══ Text under study

Lifewatch: Women and heart attacks

Reported by Claire Hosmann - email
Posted by Debra Worley - email

(WECT) - Every year, hundreds of thousands of women die from heart attacks or other cardiovascular diseases.

What many people, including many healthcare professionals, don't realize is that the symptoms of heart attack in women are often different than in men.

While men and women both can suffer a heart attack, women may not suffer from the classic symptoms like chest pain.

Because women don't recognize their early warning signs, they may not get medical help quickly enough.

Michelle Williams figured if she was having a heart attack she'd know it. But, the 43-year-old never had chest pain.  Instead, she had what felt like heartburn.

"I look around and I can't find any medicine for indigestion, so I took some mustard. Old remedy. I took a teaspoon of mustard," said Michelle.

The mustard didn't help and her arm began to ache.

"So my husband kept saying, 'You want to go to the hospital?' and I'm like, 'Nah, I'll be okay,'" said Michelle.

But she wasn't okay.  An artery in heart was 80% blocked.

"If it wasn't for the dull ache in my arm, I probably would have laid down and gone to bed," said Michelle.

She made it to the hospital in time for doctors to re-open an artery, but Emory-Crawford Long Cardiologist Dr. Michele Voeltz said too many women don't get help in time.

"Women expect to have that crushing chest pain in the middle of their chest that sort of makes you want to take your fist and crush it against your chest, and that's not what they have," said Voeltz.

Instead, Voeltz said women can feel dizzy, short of breath, fatigued, kind of like they have the flu.  Symptoms so vague they put off getting to the hospital.

According to Voeltz, heart disease strike women just as often as men.

════

Can you update the heart attack article from the words starting at "(WECT) - Every" and ending at "than in men.", with "healthcare professionals" replaced by "medical professionals"?

══ Records supplied

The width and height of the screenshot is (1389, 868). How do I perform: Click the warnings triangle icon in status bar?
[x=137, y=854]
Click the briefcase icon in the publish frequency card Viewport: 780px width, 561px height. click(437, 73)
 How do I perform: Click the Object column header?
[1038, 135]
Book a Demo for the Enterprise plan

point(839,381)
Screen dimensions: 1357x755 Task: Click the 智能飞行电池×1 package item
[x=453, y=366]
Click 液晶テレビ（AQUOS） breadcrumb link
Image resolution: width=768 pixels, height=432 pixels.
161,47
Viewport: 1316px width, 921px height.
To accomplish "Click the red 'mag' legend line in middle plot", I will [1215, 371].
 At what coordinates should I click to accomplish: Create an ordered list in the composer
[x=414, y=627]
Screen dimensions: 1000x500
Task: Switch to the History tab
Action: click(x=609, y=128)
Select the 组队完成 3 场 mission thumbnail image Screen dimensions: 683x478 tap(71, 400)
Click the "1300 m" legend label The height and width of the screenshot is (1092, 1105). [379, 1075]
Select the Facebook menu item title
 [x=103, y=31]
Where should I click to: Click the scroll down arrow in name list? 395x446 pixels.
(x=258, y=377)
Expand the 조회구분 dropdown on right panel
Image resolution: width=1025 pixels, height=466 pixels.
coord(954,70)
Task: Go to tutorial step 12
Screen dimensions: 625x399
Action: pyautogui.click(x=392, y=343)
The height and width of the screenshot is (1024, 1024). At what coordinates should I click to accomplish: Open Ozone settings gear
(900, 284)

════

• _Task output_:
(WECT) - Every year, hundreds of thousands of women die from heart attacks or other cardiovascular diseases.

What many people, including many medical professionals, don't realize is that the symptoms of heart attack in women are often different than in men.